Don't pay twice, you pay once by having the disease and pay twice by having fear of dying.
by dreiley2 on Sat Sep 18, 2010 08:48 AM
I am one of those fortunate folks who was skinny, but always put away tons of food before diagnosis with glioblastoma (bfain cancer). AS part of my regimen, I take anitinflamatory steroids (dexamethasone) which appently, keep my body both motivated to keep up input as well as triggering storage of food I eat. I have actually had to watch what I eat a little to prevent weight gain. NO reason to take a steroid if it is not useful for other reasons. Almost all negative side effects from Tx coming from steroid. That said, I also live in a medical marijuana state (MI) and have aplied and been accepted into the program. While it is very different from simply getting a prescription for something, picking it up at local pharmacy, using it until needing a refill and repeating, one of the "benefits" is that smoking (or othewise ingesting) marihuana does temporarily lower your blood sugar, making you hungry. In this way it aids in fighting the "wasting away" that occassionally comes with various cancers in various people.

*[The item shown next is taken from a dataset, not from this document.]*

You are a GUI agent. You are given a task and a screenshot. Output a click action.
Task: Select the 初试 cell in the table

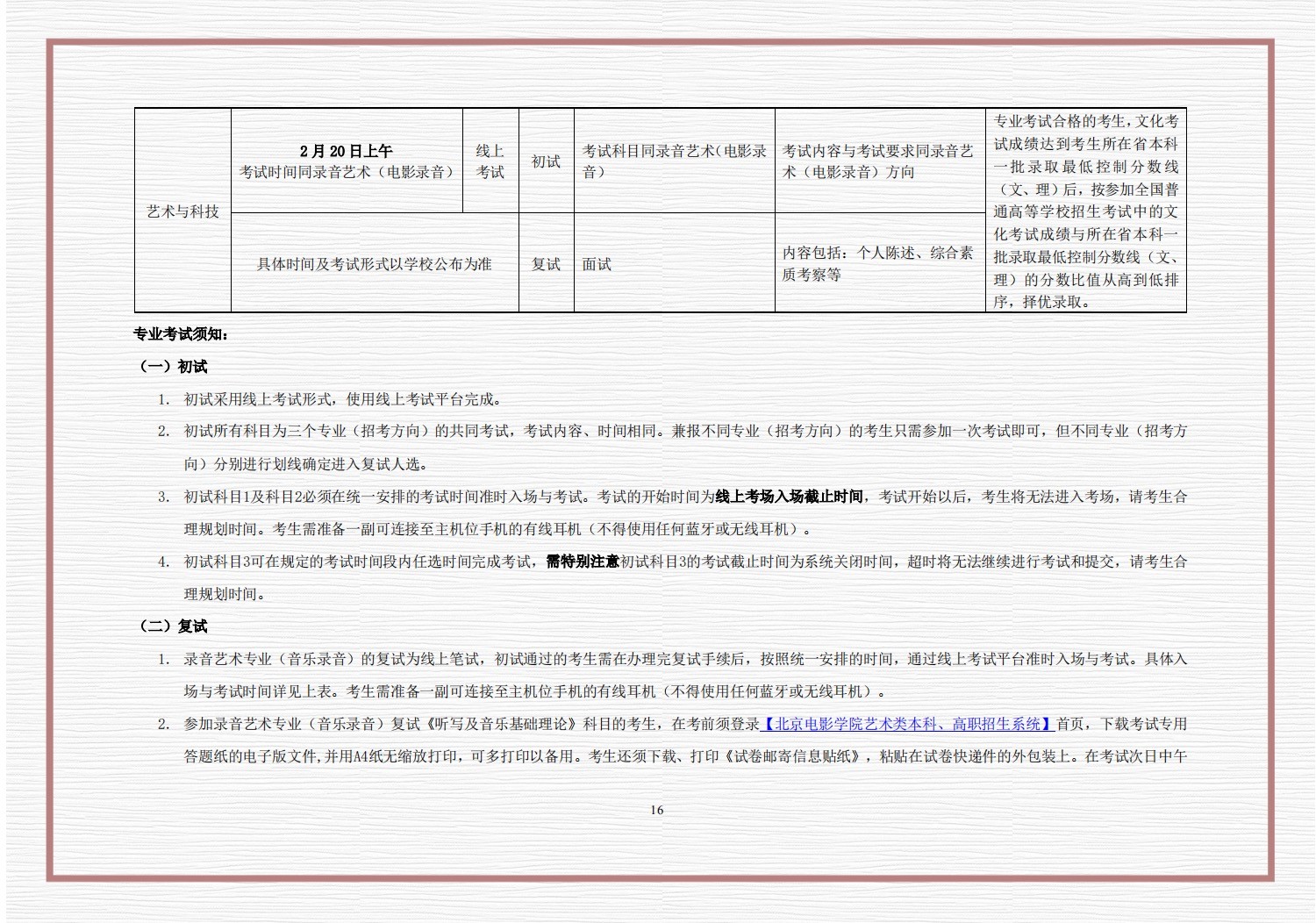tap(546, 161)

I don't share your problem, and I don't like smoking (though did quite a bit as a teen) and there is no sensible marketing/pharmacy system here in Michigan. You bascially have to get in illegally, then the laws allow you o grow your own plants and/or possess "prepared marijuana" and here is no wording limiting how it got there and processed in he first place. Just a thought based on the problem you proposed... take no offense if for some reason that would simply NOT be an option for you. Good luck! DKR
by AliceJane on Sun Sep 19, 2010 11:36 PM
I had 36 radiation treatments, finishing two and a half years
ago. I had throat cancer. About for months ago I lost my
desire to eat and like you, I force myself to eat. I am afraid
of losing weight so I have a milkshake every day for lunch. I
like chocolate so it helps to drink that. The other meals are
very difficult. Good luck, Alice
by loupat on Thu Oct 07, 2010 12:37 AM
My mother has esophageal cancer and has had 3 stents put in - the 1st 2 didn't work and the 2nd one caused a perforation into her lung. I'm amazed reading the feedback here that other people have experienced these "leakages"! She then had a 3rd stent inserted and the hole has now closed - relief, and also the previous cancer "nodules" (which she received radiation for) are currently dormant. However, 2 new nodules have developed in her lungs which are treatable, but she is now so thin and weak that the Oncologist can't begin the treatment until she has picked up weight. She has stayed a very low weight for a long time now (at least since the beginning of this year) and say's she's trying to eat as much as she can. Her stomache has probably shrunk so much by now that if she tries to give it anything different or tries to eat a bit more, it just comes up. She also can't keep down ANY supplement or protein shakes. Now that I've found people that seem to be going or have gone through a similar experience, does anyone have any pointers? We need to get her over this "hump" so that she can start gradually building up the size of her meals again - then she can have her cancer treatment.